Tariffs Aftershock: A Tough Awakening for the European Cybersecurity Industry
On the night of 2 to 3 April 2025, the US President unleashed a trade war with MAGA overtones that rudely awakened many decision-makers, including political representatives met by PAC analysts.
For decades, round tables and debates have rigorously tackled the critical question of how to establish a robust, independent, and sovereign European cybersecurity industry. How to ensure absolute protection for personal data, secure the confidentiality of corporate and administrative secrets, and fortify European digital activities against extraterritorial laws whether from the West or the East and intrusive legal proceedings. The answer was often, when not always: It is imperative that we take decisive action to build this essential framework for our digital future.
End of Round Table 1, now coffee break in the main lobby…
In light of the recent tariff announcements, numerous demand-side and end-user groups, alongside offer-side and industry groups, are raising urgent alarms: the European economy’s overreliance on digital technologies from the USA poses a significant threat. Should customs retaliation against major players like GAFAM occur, it would result in a catastrophic tariff disaster with far-reaching consequences.
Moreover, sovereign European alternatives, or at least more independent options, are woefully unprepared to compete in terms of functionality, robustness, global scale, and especially pricing. Currently, SAP stands as the only European tech giant, and there are no credible alternatives to giants like Microsoft, Google, or Apple.
This lack of competition is even more alarming in the realm of cybersecurity. The long-term viability and digital resilience of many European information systems, including sovereign, state, and security systems, are inextricably linked to American or US-based providers. Some of these companies’ CEOs were present at the inauguration of the new American president, underscoring this dire dependence.
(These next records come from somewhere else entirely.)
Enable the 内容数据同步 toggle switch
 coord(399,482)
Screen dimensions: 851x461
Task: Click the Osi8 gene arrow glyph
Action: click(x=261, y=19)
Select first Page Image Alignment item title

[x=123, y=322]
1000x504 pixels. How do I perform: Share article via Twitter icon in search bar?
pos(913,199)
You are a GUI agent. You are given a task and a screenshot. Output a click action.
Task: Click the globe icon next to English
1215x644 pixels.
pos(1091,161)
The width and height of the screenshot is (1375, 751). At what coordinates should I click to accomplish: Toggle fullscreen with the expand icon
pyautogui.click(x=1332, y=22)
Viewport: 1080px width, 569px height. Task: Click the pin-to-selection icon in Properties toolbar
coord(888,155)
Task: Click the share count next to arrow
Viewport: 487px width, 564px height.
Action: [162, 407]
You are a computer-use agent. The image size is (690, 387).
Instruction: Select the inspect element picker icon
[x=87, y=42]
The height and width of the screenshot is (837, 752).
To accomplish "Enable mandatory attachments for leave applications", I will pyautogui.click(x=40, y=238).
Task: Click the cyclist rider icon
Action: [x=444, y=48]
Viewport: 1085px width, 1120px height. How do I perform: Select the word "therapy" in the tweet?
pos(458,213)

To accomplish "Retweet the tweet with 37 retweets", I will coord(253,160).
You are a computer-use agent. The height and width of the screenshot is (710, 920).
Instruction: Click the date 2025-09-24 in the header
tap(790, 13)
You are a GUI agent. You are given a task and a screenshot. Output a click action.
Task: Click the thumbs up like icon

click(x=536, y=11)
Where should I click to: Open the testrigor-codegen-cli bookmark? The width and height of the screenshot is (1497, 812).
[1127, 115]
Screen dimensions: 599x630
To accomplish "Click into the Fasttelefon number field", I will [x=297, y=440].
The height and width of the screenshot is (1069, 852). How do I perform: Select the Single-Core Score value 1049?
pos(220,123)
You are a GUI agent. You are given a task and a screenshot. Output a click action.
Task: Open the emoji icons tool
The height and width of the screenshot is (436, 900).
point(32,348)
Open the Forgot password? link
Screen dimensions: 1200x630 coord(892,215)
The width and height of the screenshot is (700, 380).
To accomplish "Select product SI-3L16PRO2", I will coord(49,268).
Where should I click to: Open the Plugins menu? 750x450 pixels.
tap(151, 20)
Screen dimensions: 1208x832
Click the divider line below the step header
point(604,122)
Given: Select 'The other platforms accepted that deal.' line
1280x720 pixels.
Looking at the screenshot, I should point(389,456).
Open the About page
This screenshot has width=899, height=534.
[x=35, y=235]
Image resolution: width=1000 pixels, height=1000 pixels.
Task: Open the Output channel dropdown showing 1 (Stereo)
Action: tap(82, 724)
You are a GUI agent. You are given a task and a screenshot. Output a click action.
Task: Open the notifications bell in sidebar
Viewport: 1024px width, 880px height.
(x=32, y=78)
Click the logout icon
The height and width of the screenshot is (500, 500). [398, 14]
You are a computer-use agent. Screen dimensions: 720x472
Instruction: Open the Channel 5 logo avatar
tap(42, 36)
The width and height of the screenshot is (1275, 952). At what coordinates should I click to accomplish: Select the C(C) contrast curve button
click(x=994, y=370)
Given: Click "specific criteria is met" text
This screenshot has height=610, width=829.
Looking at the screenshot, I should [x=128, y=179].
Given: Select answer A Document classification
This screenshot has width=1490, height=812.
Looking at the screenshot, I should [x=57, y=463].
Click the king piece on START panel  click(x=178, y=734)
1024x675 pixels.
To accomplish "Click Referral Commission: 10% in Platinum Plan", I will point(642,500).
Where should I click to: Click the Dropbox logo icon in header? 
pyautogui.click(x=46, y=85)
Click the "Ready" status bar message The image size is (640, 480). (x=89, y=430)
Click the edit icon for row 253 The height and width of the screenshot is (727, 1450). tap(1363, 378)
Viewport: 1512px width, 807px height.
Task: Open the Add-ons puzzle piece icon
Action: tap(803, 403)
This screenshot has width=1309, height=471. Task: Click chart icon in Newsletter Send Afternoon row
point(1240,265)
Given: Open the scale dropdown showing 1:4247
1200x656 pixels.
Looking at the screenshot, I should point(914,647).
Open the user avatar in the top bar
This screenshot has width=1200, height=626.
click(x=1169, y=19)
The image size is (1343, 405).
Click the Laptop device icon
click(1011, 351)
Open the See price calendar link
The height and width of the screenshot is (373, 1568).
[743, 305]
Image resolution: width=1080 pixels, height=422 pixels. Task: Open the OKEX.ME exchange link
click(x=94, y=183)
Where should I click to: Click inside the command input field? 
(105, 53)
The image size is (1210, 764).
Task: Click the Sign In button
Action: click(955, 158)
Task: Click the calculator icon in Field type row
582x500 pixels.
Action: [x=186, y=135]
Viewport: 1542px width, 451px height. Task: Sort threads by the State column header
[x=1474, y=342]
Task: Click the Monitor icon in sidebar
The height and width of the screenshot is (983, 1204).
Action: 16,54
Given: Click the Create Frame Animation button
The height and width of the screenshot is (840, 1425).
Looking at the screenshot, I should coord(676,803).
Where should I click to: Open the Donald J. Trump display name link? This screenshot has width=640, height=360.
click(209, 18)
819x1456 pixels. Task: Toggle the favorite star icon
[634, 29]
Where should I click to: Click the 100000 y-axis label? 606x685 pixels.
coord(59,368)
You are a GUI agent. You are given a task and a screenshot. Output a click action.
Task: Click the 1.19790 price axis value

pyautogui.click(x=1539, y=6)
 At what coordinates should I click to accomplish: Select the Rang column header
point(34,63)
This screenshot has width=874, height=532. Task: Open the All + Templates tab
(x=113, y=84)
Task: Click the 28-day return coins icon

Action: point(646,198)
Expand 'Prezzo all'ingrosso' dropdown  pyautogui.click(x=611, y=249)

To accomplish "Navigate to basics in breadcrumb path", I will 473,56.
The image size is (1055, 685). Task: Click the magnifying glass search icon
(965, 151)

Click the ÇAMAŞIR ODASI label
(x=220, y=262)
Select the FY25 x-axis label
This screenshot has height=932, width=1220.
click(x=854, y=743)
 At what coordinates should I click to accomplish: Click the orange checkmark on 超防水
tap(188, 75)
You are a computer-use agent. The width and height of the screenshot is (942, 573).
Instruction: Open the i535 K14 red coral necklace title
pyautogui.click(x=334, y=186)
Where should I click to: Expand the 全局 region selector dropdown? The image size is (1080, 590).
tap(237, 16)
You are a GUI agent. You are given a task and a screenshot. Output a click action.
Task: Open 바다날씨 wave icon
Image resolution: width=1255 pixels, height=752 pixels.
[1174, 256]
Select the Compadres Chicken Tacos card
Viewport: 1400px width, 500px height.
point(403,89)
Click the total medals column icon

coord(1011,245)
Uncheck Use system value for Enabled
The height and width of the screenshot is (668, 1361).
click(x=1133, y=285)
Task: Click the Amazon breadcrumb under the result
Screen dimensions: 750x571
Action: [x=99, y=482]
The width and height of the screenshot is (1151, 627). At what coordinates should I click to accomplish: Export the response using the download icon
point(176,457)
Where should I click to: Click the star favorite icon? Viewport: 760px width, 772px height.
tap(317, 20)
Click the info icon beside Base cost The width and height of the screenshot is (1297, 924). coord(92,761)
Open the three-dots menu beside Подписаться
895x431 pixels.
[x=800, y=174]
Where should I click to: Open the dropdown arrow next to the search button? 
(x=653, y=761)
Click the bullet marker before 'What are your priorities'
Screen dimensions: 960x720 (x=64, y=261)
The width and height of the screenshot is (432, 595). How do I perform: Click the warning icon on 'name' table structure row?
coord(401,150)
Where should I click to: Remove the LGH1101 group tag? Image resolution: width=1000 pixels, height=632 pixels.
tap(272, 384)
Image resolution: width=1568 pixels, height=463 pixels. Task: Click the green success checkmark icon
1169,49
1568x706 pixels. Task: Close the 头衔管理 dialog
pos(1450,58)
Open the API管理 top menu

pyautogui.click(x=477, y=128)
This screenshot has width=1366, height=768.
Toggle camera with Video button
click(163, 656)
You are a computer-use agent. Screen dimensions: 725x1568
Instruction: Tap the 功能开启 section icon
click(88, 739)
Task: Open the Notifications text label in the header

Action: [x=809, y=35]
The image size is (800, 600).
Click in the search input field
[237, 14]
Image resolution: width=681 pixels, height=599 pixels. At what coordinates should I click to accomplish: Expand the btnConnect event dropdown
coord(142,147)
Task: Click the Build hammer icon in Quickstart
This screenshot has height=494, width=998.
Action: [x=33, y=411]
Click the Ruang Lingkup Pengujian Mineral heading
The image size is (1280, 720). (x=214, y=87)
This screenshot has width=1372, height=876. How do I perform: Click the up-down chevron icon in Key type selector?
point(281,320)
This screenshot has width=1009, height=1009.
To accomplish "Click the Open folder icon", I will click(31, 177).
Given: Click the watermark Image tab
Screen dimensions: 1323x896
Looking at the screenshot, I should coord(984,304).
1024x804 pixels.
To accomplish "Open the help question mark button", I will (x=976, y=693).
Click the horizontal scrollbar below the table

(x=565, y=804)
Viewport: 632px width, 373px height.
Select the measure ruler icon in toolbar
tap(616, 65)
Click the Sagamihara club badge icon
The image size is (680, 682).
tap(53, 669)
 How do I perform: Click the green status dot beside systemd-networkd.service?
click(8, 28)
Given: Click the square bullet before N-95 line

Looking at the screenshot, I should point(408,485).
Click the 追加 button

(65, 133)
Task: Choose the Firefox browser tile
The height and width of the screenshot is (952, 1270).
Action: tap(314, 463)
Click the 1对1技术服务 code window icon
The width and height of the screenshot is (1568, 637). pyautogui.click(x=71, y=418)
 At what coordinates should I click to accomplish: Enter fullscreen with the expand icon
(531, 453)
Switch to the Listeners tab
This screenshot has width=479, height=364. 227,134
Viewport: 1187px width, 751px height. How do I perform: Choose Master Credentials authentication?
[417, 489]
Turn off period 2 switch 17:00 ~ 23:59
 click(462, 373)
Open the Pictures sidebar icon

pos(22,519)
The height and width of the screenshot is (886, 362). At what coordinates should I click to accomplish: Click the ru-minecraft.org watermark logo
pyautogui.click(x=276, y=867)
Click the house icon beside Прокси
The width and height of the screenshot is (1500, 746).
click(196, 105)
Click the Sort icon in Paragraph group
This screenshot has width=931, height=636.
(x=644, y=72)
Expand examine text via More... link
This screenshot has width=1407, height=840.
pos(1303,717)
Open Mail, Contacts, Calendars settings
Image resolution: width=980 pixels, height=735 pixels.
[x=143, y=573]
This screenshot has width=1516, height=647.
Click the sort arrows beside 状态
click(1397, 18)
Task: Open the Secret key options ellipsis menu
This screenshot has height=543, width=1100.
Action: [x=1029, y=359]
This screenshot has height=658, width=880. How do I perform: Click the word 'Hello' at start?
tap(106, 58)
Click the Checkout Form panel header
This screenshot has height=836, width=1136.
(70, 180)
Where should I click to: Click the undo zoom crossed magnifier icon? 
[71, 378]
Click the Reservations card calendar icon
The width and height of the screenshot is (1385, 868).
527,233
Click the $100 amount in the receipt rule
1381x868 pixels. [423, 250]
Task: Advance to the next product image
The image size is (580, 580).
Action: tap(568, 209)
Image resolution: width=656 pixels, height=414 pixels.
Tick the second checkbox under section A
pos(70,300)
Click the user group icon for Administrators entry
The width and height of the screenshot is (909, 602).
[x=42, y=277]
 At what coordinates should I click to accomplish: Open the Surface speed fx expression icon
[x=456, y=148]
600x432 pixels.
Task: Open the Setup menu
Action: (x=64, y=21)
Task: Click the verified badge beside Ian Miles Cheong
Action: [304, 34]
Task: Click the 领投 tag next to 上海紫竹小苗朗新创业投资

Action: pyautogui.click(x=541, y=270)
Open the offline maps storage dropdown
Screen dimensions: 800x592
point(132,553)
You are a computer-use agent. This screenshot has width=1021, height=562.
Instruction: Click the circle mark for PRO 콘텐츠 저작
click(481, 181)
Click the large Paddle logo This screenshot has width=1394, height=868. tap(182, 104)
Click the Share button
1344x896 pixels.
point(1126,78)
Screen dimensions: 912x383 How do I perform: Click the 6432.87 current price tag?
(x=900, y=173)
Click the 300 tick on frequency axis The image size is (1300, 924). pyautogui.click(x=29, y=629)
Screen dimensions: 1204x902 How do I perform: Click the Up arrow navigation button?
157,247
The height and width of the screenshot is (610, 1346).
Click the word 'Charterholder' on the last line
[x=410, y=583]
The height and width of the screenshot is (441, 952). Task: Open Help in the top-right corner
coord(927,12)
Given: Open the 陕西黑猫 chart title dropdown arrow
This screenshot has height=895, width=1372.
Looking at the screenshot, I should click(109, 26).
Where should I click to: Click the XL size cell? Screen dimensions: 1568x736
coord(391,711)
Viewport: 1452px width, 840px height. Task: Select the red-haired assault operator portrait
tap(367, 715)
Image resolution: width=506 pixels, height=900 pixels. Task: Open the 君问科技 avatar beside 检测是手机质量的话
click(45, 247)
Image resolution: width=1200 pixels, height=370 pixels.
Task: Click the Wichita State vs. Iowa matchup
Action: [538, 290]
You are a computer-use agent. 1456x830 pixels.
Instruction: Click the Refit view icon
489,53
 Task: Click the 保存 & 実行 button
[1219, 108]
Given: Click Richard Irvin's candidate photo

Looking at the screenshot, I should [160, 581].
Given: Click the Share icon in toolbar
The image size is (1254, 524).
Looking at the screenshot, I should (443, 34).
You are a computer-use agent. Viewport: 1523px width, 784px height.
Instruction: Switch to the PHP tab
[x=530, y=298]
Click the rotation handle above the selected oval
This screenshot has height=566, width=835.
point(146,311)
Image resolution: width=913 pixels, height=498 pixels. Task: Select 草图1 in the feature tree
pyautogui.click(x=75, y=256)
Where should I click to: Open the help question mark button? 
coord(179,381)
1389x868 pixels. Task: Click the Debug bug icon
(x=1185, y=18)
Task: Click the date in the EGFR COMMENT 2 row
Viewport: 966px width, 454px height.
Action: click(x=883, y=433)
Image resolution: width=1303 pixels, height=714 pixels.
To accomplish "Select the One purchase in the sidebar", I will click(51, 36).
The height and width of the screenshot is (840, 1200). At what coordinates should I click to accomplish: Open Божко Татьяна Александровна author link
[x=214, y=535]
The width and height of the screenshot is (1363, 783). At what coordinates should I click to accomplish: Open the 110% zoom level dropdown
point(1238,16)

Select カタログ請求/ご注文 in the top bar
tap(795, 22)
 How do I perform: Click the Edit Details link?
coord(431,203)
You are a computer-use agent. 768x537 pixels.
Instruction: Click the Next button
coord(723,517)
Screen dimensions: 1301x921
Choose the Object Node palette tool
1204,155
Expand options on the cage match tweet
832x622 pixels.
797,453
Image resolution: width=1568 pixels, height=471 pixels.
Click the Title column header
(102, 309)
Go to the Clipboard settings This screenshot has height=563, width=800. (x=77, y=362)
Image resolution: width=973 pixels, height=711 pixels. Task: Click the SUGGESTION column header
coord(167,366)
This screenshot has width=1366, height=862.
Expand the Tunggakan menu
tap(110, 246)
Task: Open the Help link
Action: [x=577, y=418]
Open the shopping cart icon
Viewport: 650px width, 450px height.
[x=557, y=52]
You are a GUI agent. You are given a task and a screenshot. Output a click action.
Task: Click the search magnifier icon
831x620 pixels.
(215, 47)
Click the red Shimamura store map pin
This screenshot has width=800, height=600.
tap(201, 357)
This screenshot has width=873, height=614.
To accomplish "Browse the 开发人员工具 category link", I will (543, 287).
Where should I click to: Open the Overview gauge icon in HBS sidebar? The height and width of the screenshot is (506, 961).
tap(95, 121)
The alternative to these American technologies is simply not ready, and the European cybersecurity industry is far from prepared to compete with US tech giants on functionality, market scale, and pricing. Tough awakening
On the cybersecurity market, a European association, European Champion Alliance, has organised a mapping of 100% European cybersecurity offerings, a work of depth and precision which reveals that the completeness of the cyber offering is within reach but that it is not (yet) coordinated and cannot replace other fully integrated cybersecurity offerings on a global scale and available 24/7/365.
A major country that taxes everything and risks unleashing a deadly response, that’s the 1st jolt. The second is the realisation that the alternative is not ready and that we will have to live for many years under this technical and political dependence, with or without desire.
The Europe of cybersecurity is not ready and is proving incapable of responding to the alternative challenge. Even less so in the face of the global technological threat posed by organised and structured criminal groups.
Does that mean she’s dead? Certainly not.
The mapping of the ECA’s offerings shows that the building blocks for solutions do exist, often at a multi-regional level. What is lacking is the impetus to bring together the different parts of the jigsaw, a fragmentation that is often maintained by states that are a little conservative in cyber matters and unwilling to ‘let go’ of their technologies in the name of their sovereignty, sometimes military sovereignty. Certes….
The impetus is not necessarily political, even if a VDL Plan (Van Der Layen), at least equivalent to the one launched for AI by EU, would not go amiss to fuel the consolidation project and the move to global scale.
The impetus could also come from the major public and private digital contractors, who spend several billion euros every year on cybersecurity solutions from the United States and would be well advised to start contributing to the consolidation of a European cybersecurity industry. At least in the name of their own independence and economic sovereignty. A Cybersecurity Airbus-like financed by its customers is a plausible and well-controlled approach.
Politicians know how to provide a framework, sometimes finance, and often regulate appropriately. The project for a technical standard of trust for the Cloud EUCS is (still) on the drawing board. Under the pressure of current events, it will be brought up to date again. Debates on the High + level, inspired by the French SecNumCloud standard, have calmed down, and ENISA, which holds the pencil, is counting on a real rallying to a higher level of watertightness.
Rome wasn’t built in a day, but it burned in 6. It’s a bold comparison, but the situation is urgent.